Personal information
- Full name: Frederick Luke Val Fildes
- Born: 13 June 1879 Kensington, London, England
- Died: 22 April 1970 (aged 90) Kensington, London, England

Sport
- Sport: Fencing

= Luke Fildes (fencer) =

British fencer (1879–1970)

Frederick Luke Val Fildes (13 June 1879 – 22 April 1970) was a British fencer, solicitor and company secretary. He competed in the individual épée event at the 1908 Summer Olympics.

==Biography==
Fildes was born on 13 June 1879 in London, the son of Sir Luke Fildes, and the great grandson of Mary Fildes. He was named Val after his godfather, the painter Val Prinsep. He was educated at Marlborough College and Trinity College, Cambridge. He practised as chartered accountant and solicitor until the start of World War I. He served with the Coldstream Guards but after being wounded on the Somme he became superintendent of physical and bayonet training at the Aldershot Command. After the war he went into business rather than return to law and became secretary of Lever Brothers Limited.

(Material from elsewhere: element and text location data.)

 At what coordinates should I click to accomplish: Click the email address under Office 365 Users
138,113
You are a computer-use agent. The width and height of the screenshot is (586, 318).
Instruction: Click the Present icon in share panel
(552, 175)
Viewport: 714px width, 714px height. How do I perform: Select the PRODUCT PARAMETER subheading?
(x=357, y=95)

In 1929, he won the épée title at the British Fencing Championships. He retired from Lever Brothers in 1946. Between 1934 and 1967 he was a trustee of the Lady Lever Art Gallery and Collections at Port Sunlight.

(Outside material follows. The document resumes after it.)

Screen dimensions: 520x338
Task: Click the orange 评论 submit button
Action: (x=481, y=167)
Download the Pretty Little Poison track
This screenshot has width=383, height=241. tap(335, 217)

In 1968, as L. V. Fildes, he wrote a biography of his father "Luke Fildes R.A. A Victorian Painter" published in London by Michael Joseph. It is based partly on his father's correspondence and the diary of his maternal uncle Henry Woods R.A., who lived and painted in Venice. In the biography he says remarkably little about himself, except that at Easter, 1914, holidaying with his parents at Lenno on Lake Como, they met the sculptor William Goscombe John, also on holiday with his family. Luke Val married Goscombe John's daughter Muriel eighteen months later in 1915.